99. Another conclusion follows, that to be penitent does not belong to an appetitive virtue putting things in order for itself, of which sort are temperance and fortitude; therefore to a virtue putting things in order for another, of which sort is justice. This argument holds on the supposition of the famous distinction between appetitive virtues, that all may be reduced to two genera [Ethics, 5.3.1129b31-33].

100. The proof of the antecedent is that someone can exercise the act of avenging according to right reason in the same way on another as on himself. Also, if he do exercise it on himself, he does not exercise it on himself save as on someone else, because he does not exercise it save insofar as taking vengeance on this guilty party is committed to him by the legislator.

101. But it is accidental that he to whom it is committed as to a minister of the judge is this guilty party himself, because he acts on the guilty party in the same way according to the right reason of a minister as if that party were altogether different in person.
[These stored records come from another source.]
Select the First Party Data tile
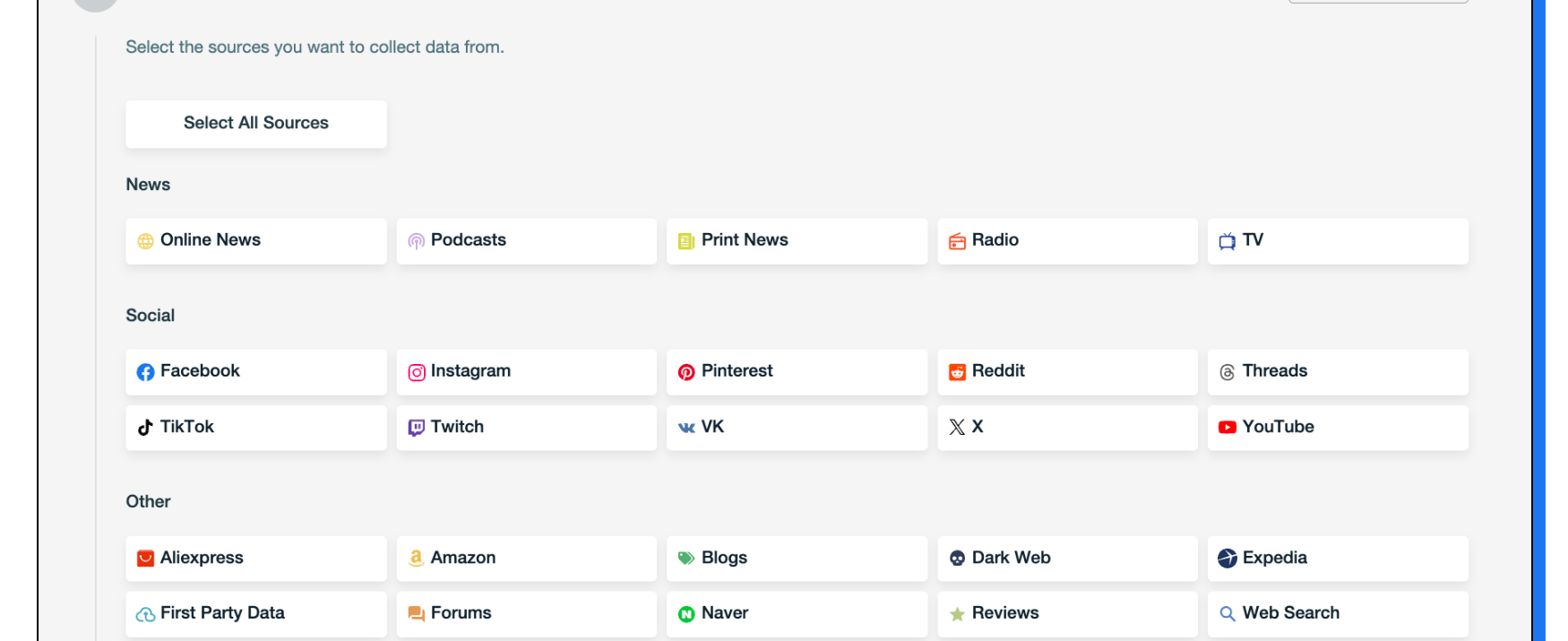This screenshot has width=1568, height=641. coord(255,614)
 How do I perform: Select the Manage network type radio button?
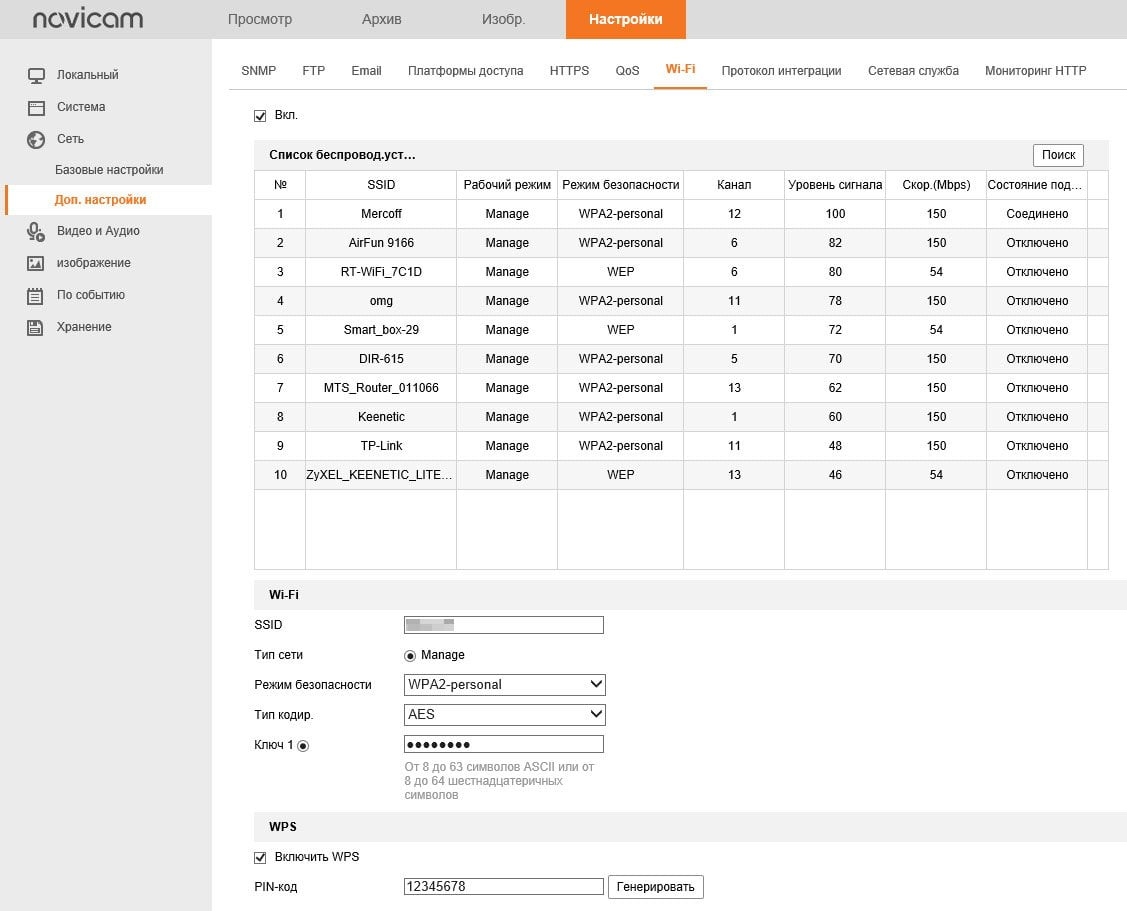(410, 656)
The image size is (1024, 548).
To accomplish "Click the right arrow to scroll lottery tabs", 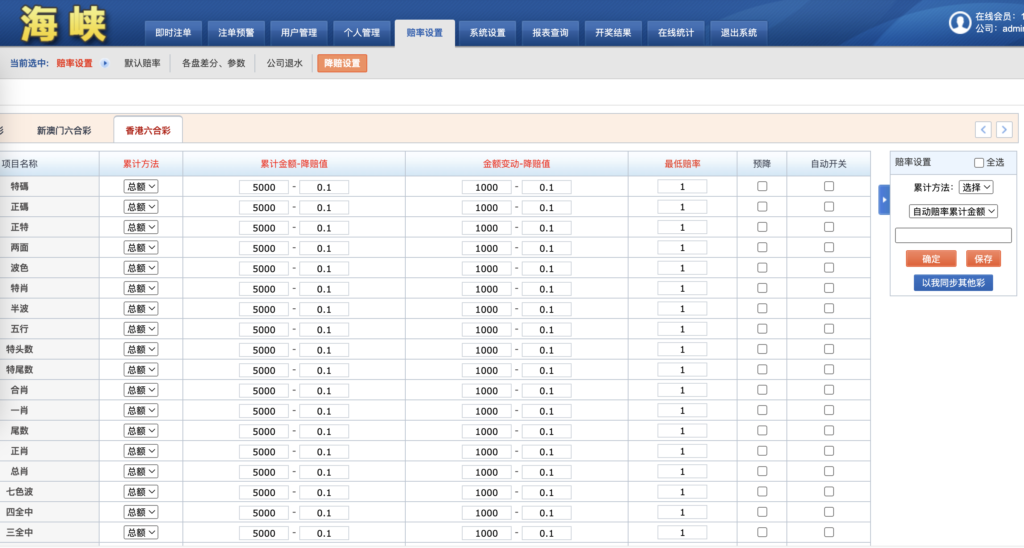I will pos(1004,129).
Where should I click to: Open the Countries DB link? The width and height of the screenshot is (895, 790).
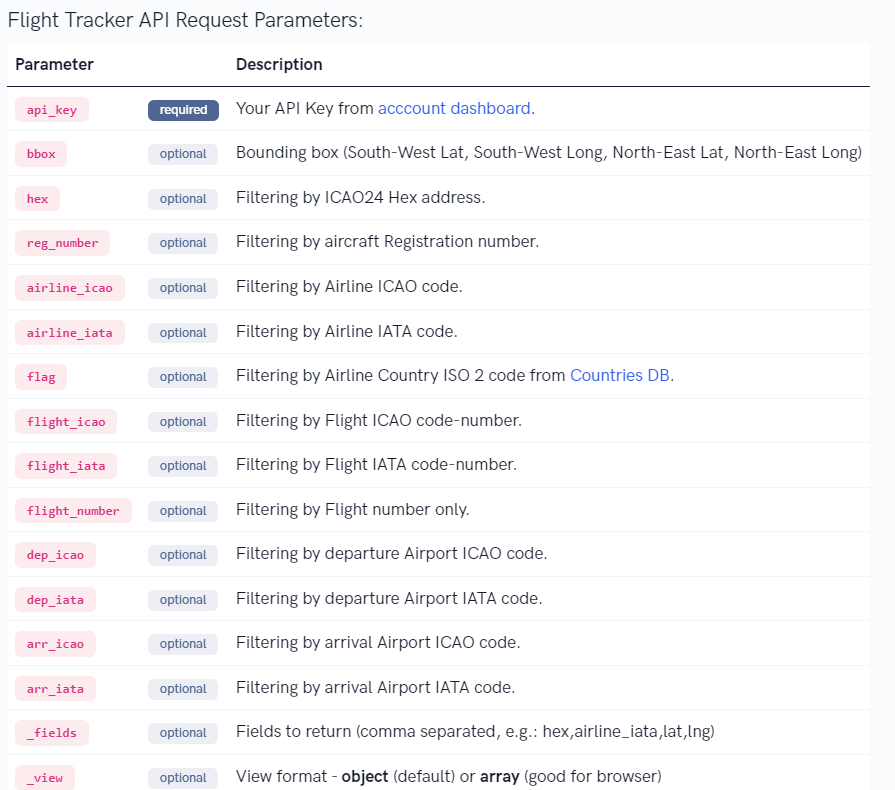[619, 376]
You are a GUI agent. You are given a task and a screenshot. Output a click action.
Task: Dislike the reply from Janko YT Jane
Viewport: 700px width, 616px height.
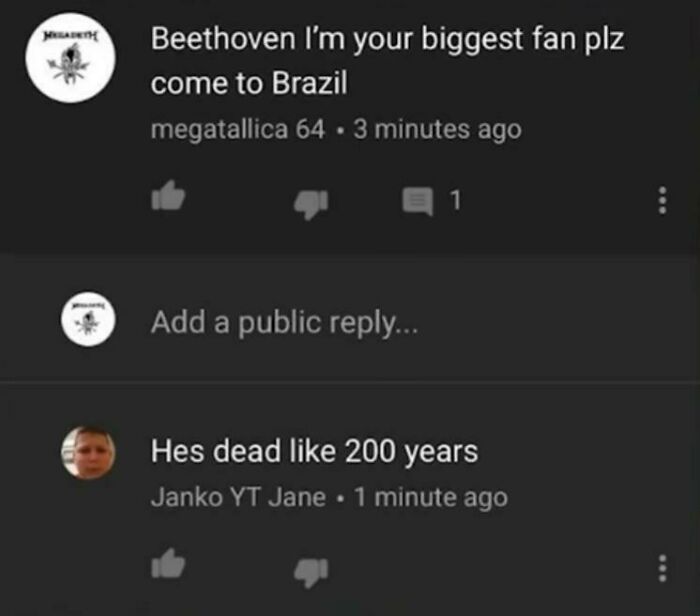(311, 572)
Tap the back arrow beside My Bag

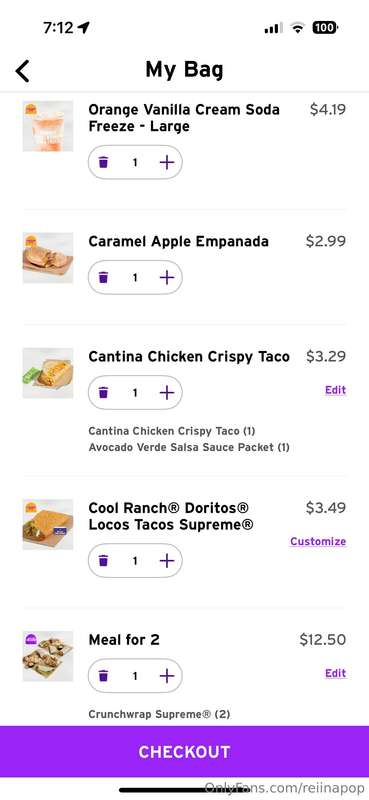point(22,71)
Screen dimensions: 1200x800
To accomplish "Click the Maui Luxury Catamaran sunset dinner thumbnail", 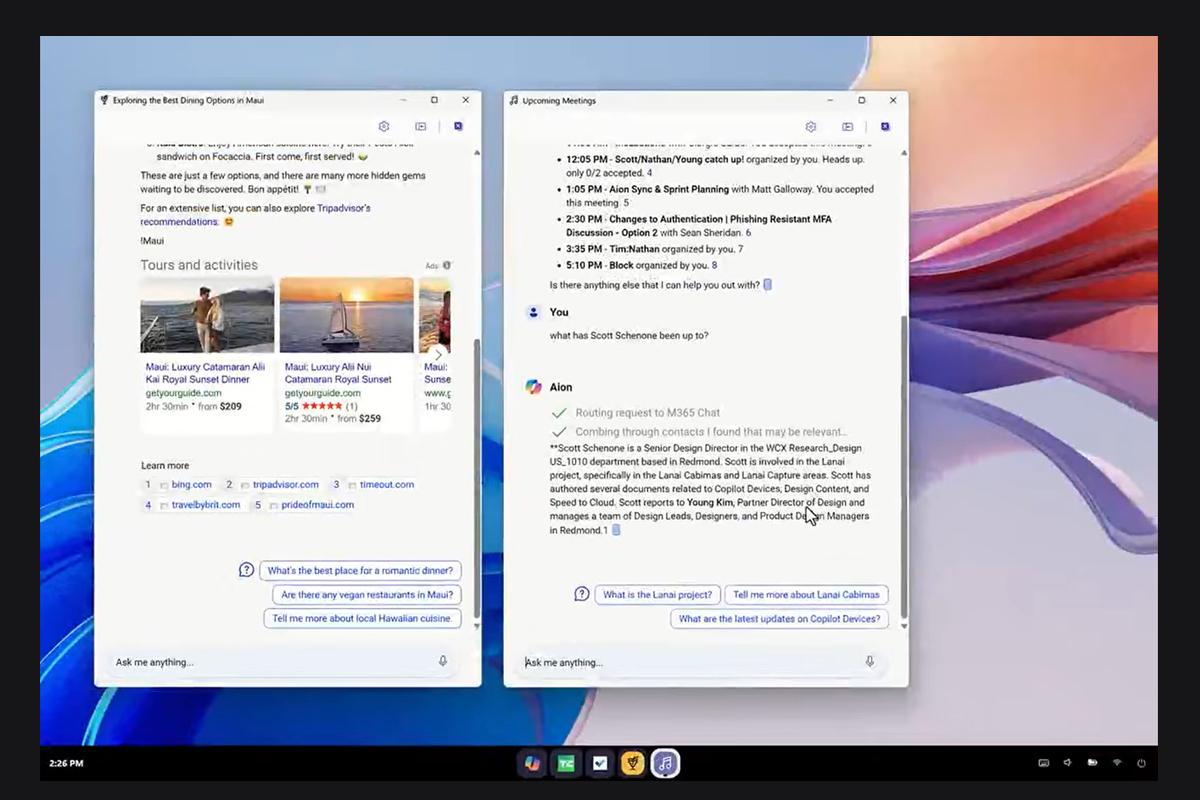I will [x=207, y=315].
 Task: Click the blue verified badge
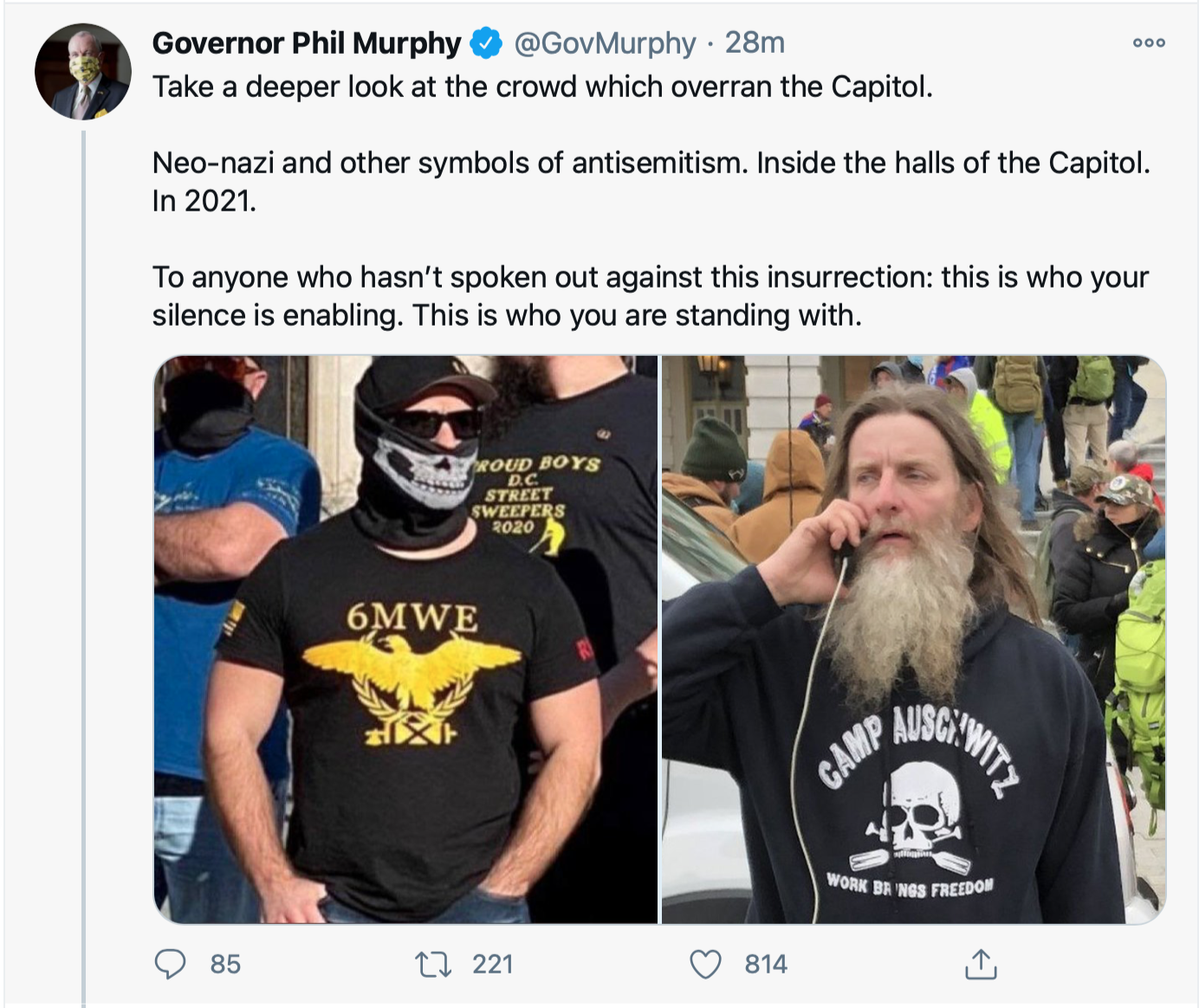coord(487,42)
Therefore the virtue to which this act is of a nature to belong is contained under justice, to the extent that any virtue is called justice that regulates things for another, or as if for another. Nor is it an obstacle that he is, because of this, directed at himself in this act, because he is only directed at himself as at another, namely as a minister of the judge against someone guilty of breaking the law, authority over whom has been committed to him by the judge.

102. A further inquiry: for under justice is contained friendship, speaking of justice in general, because friendship is a virtue toward another, Ethics 8.1.1155a3-31 and 9.4.1166a1-33 - is this act of penitence, then, or punishing an act of friendship?

103. It seems that it is, because an act of reconciling with a friend is friendship, and such this act is.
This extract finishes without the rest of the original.